---- Textauszug

Wie kann aus dem netten Nachbarn plötzlich ein Gewalttäter werden? Wie kann eine junge Frau, die uns vielleicht gerade noch Brötchen verkauft oder eine Flugreise vermittelt hat, zur Kindsmörderin werden? Was ist es, das diese Menschen zu Gewalt und Grausamkeit treibt?

Es ist mir ein Anliegen, Ihnen die Täterinnen und Täter mit der gebotenen Sachlichkeit, Fairness und Anschaulichkeit zu schildern. Ich bin nicht parteiisch. Ich begegne meinen Probanden respektvoll und aufmerksam, weil ich denke, diese Grundhaltung sollte jedem menschlichen Kontakt innewohnen. Andererseits ist es weder meine Aufgabe, mich über den Tisch ziehen zu lassen, noch, Gewaltdelikte zu verharmlosen oder zu beschönigen. Sie werden merken, dass es fast immer die emotionale Qualität der mitmenschlichen Beziehungen ist, die für die Entwicklung der Persönlichkeit mitsamt ihrer späteren Delinquenz eine Rolle spielt. Alle Taten sind im Grunde zutiefst menschlich und gerade eben nicht Verhaltensweisen von „Monstern“ und „Bestien“. Genau das macht sie in Wahrheit so bedrückend.

--------

*Aufgaben*
[1] Stimmen die folgenden Aussagen mit dem Textauszug überein? Antworten Sie jeweils mit Ja oder Nein und zitieren Sie die entscheidenden Worte wörtlich.
(a) Die Taten werden als Verhaltensweisen von „Monstern“ beschrieben.
(b) Den Probanden wird respektvoll und aufmerksam begegnet.
(c) Zur Aufgabe gehört es, Gewaltdelikte zu beschönigen.
[2] Geben Sie einen Abschnitt des Textauszugs unverändert aus. Setzen Sie bei den Worten „Wie kann aus“ ein und enden Sie nach „und Grausamkeit treibt?“.
[3] Was spielt laut dem Textauszug fast immer eine Rolle für die Entwicklung der Persönlichkeit mitsamt ihrer späteren Delinquenz?

---- Bereitgestellte Daten

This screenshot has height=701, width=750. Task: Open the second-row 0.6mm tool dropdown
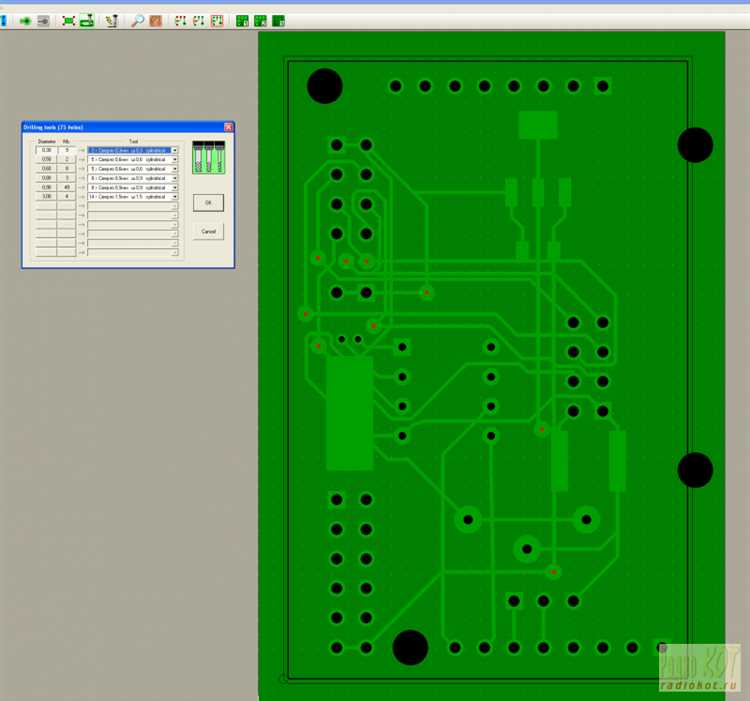coord(175,160)
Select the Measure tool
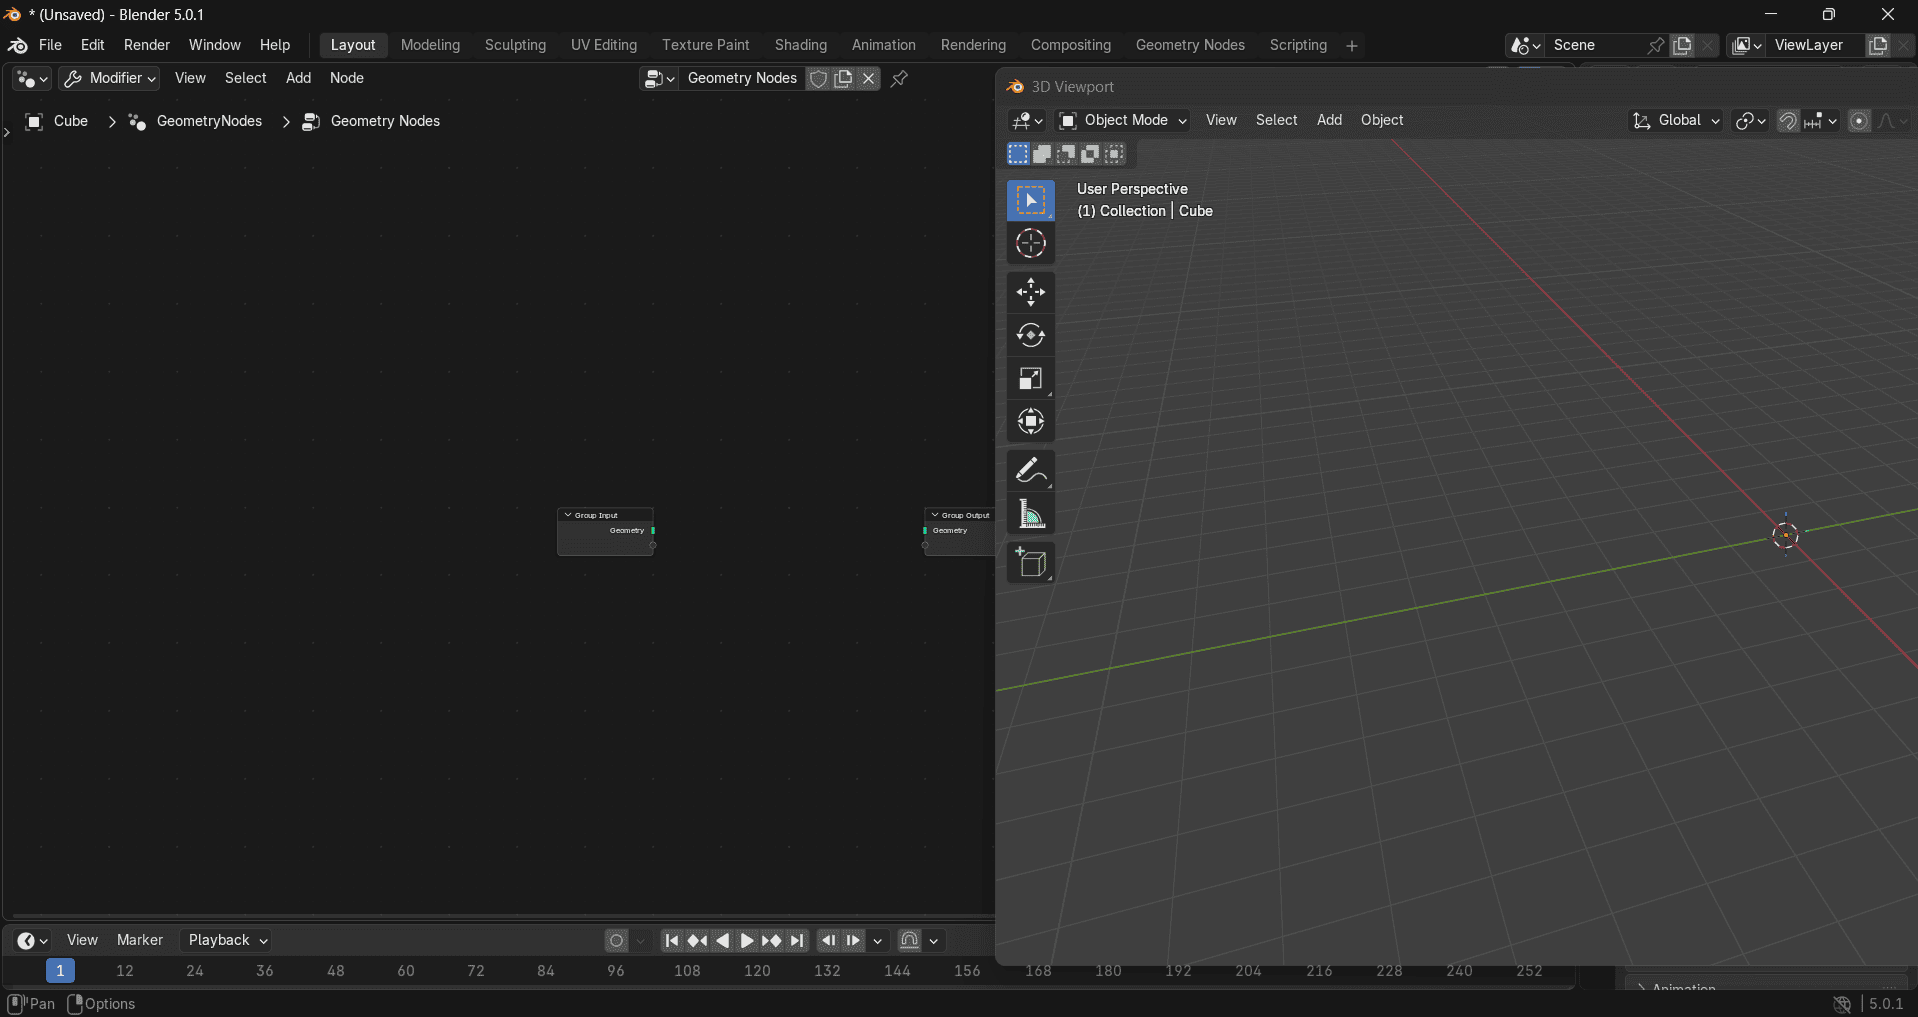Screen dimensions: 1918x1017 [x=1030, y=514]
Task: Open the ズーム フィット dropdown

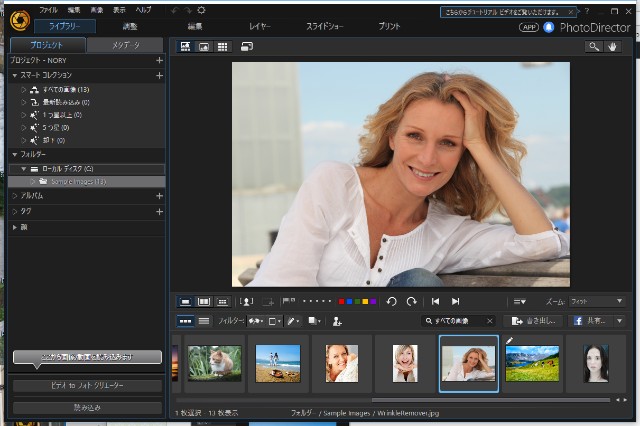Action: (x=596, y=301)
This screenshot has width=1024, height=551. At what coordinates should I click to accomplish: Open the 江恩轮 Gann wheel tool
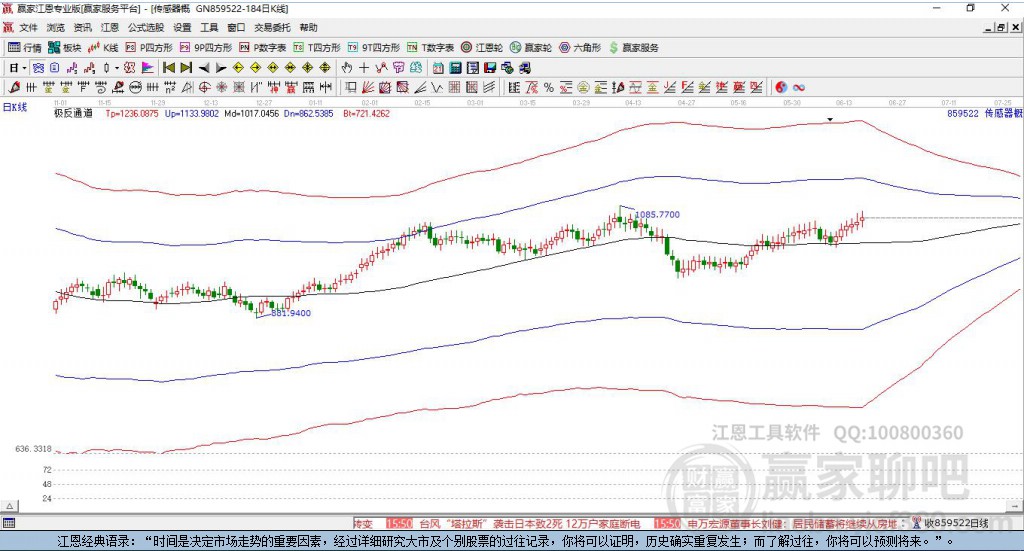pyautogui.click(x=482, y=48)
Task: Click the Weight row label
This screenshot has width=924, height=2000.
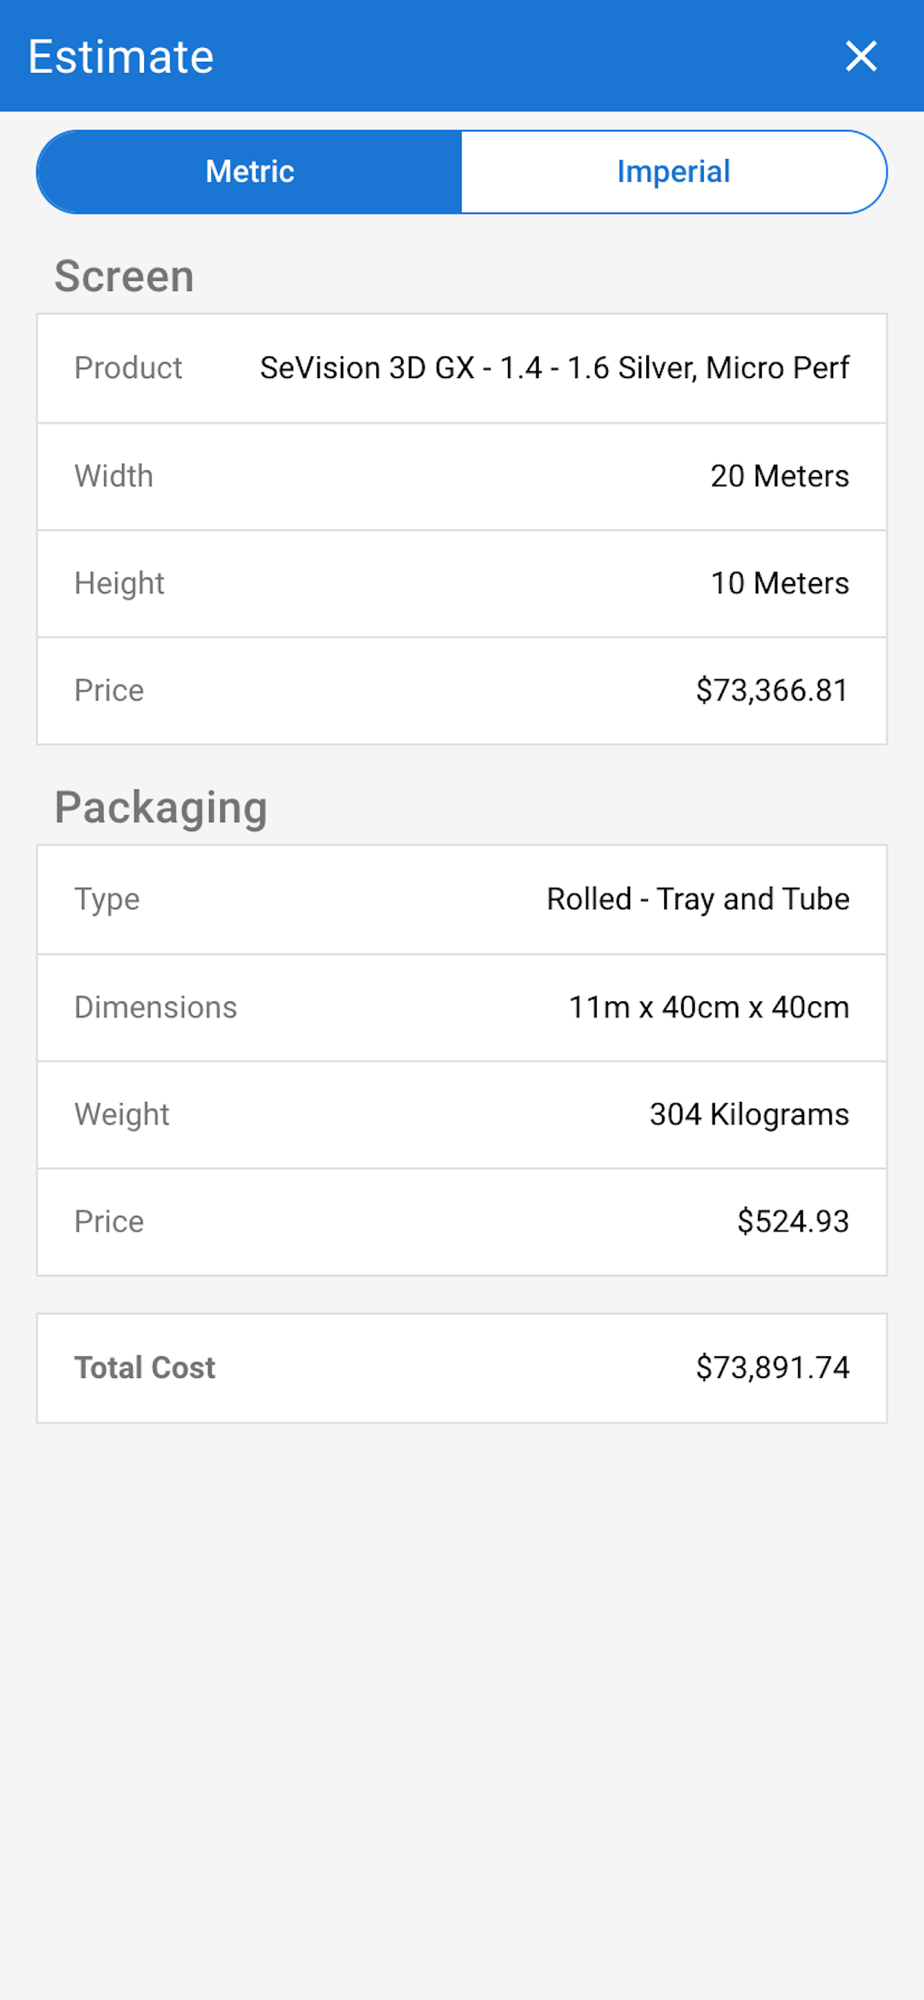Action: (122, 1114)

--------

*Lösungen*
[1]
(a) Nein: „Alle Taten sind im Grunde zutiefst menschlich und gerade eben nicht Verhaltensweisen von „Monstern“ und „Bestien“.“
(b) Ja: „Ich begegne meinen Probanden respektvoll und aufmerksam“
(c) Nein: „noch, Gewaltdelikte zu verharmlosen oder zu beschönigen“

[2]
Wie kann aus dem netten Nachbarn plötzlich ein Gewalttäter werden? Wie kann eine junge Frau, die uns vielleicht gerade noch Brötchen verkauft oder eine Flugreise vermittelt hat, zur Kindsmörderin werden? Was ist es, das diese Menschen zu Gewalt und Grausamkeit treibt?

[3] Die emotionale Qualität der mitmenschlichen Beziehungen.